▸ GIVEN ENTRIES:
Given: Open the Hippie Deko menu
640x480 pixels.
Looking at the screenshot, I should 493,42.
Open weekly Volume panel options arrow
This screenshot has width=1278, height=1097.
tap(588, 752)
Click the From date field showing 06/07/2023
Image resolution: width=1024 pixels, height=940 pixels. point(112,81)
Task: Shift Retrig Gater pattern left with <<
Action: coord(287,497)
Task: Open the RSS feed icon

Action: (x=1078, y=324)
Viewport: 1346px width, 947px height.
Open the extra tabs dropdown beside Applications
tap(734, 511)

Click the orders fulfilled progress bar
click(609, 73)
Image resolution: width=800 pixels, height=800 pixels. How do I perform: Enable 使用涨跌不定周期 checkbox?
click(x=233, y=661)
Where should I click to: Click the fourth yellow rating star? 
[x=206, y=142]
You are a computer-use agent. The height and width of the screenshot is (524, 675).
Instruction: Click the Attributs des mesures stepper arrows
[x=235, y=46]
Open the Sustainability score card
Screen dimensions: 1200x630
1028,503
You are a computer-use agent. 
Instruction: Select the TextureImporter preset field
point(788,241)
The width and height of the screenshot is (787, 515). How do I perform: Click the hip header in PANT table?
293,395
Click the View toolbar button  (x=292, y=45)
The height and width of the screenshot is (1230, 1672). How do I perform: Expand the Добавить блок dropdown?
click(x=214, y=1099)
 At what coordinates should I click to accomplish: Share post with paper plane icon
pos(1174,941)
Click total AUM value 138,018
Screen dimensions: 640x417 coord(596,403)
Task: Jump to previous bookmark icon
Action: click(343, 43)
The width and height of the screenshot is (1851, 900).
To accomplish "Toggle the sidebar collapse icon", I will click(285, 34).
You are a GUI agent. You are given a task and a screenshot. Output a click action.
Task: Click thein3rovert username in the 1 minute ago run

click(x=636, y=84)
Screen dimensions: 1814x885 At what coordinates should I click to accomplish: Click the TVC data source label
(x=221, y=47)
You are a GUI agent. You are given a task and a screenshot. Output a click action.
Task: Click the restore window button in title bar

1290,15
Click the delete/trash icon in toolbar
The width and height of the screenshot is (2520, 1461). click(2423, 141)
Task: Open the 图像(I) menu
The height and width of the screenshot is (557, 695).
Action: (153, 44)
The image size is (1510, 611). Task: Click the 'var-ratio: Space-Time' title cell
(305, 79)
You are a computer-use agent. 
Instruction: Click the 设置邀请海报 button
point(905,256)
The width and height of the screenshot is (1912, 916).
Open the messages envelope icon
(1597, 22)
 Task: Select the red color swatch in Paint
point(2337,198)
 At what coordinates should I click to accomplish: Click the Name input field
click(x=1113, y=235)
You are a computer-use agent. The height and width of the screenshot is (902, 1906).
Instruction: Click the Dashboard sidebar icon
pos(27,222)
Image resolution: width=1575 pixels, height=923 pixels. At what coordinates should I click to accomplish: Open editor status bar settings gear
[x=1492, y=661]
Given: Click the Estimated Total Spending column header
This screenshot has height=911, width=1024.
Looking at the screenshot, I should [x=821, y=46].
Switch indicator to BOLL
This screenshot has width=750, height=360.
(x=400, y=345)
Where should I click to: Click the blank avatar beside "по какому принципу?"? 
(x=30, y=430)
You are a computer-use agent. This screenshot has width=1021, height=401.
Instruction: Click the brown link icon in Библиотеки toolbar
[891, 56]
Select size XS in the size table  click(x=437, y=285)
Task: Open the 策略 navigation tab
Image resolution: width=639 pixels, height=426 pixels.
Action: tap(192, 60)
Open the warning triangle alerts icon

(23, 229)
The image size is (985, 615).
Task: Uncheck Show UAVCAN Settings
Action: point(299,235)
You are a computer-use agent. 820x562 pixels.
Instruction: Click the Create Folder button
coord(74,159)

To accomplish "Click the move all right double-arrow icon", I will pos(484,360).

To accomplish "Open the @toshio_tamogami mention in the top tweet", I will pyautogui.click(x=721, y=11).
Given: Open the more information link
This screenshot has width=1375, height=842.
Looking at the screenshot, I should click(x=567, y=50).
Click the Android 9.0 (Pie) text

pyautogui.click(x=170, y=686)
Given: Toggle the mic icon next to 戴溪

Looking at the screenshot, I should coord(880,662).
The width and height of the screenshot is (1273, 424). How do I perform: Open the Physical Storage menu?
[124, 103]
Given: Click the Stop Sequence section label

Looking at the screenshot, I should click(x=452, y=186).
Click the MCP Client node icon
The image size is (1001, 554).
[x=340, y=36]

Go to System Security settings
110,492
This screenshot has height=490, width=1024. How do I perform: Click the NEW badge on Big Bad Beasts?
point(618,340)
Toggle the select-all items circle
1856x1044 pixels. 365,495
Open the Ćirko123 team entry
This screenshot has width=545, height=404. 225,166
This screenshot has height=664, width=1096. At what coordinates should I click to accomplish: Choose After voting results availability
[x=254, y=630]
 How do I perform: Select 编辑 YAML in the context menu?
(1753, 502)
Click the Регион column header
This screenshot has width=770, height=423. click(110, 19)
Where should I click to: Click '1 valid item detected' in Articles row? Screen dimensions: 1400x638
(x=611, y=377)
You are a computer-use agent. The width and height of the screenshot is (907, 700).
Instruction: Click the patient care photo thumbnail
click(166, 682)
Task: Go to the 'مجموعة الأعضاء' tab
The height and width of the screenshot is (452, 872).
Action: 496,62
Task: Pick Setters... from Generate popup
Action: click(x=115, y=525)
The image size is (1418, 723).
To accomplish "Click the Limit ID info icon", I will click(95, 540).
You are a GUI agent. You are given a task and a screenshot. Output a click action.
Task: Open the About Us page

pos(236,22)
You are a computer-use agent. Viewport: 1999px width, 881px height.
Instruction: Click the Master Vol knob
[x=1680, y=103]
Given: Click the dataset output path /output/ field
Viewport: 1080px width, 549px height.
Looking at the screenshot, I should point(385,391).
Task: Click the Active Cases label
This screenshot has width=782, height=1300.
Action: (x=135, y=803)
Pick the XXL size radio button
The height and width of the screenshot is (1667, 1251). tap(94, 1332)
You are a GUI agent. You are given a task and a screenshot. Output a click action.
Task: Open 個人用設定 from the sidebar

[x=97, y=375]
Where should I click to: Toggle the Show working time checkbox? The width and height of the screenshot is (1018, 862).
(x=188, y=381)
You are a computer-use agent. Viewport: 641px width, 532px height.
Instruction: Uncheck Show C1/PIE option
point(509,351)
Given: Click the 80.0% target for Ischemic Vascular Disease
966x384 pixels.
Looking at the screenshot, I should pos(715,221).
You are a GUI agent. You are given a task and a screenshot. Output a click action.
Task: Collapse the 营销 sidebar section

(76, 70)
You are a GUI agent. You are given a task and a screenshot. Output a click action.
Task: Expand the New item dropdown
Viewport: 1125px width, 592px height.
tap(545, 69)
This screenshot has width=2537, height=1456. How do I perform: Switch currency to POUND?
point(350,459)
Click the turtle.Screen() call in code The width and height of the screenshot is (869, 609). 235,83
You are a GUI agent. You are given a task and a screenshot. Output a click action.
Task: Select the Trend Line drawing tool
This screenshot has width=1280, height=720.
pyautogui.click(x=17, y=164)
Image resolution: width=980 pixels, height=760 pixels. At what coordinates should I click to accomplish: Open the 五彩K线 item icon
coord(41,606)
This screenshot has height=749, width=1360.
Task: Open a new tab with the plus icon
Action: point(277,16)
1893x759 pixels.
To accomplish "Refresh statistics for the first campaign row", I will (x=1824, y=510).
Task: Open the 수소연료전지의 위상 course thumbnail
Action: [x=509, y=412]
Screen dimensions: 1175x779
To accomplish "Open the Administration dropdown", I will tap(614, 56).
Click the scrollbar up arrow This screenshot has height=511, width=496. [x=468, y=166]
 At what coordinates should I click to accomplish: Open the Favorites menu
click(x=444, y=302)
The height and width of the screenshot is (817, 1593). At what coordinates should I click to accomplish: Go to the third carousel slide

▸ EXERCISE PROMPT: Starting with the line that holds "is (902, 1906)." and ending with the line that holds "Task: Open the 策略 navigation tab", retype every line in the data above exactly, and nothing else.

▸ ANSWER FOR THE TASK:
You are a computer-use agent. The height and width of the screenshot is (902, 1906).
Instruction: Click the Dashboard sidebar icon
pos(27,222)
Image resolution: width=1575 pixels, height=923 pixels. At what coordinates should I click to accomplish: Open editor status bar settings gear
[x=1492, y=661]
Given: Click the Estimated Total Spending column header
This screenshot has height=911, width=1024.
Looking at the screenshot, I should [x=821, y=46].
Switch indicator to BOLL
This screenshot has width=750, height=360.
(x=400, y=345)
Where should I click to: Click the blank avatar beside "по какому принципу?"? 
(x=30, y=430)
You are a computer-use agent. This screenshot has width=1021, height=401.
Instruction: Click the brown link icon in Библиотеки toolbar
[891, 56]
Select size XS in the size table  click(x=437, y=285)
Task: Open the 策略 navigation tab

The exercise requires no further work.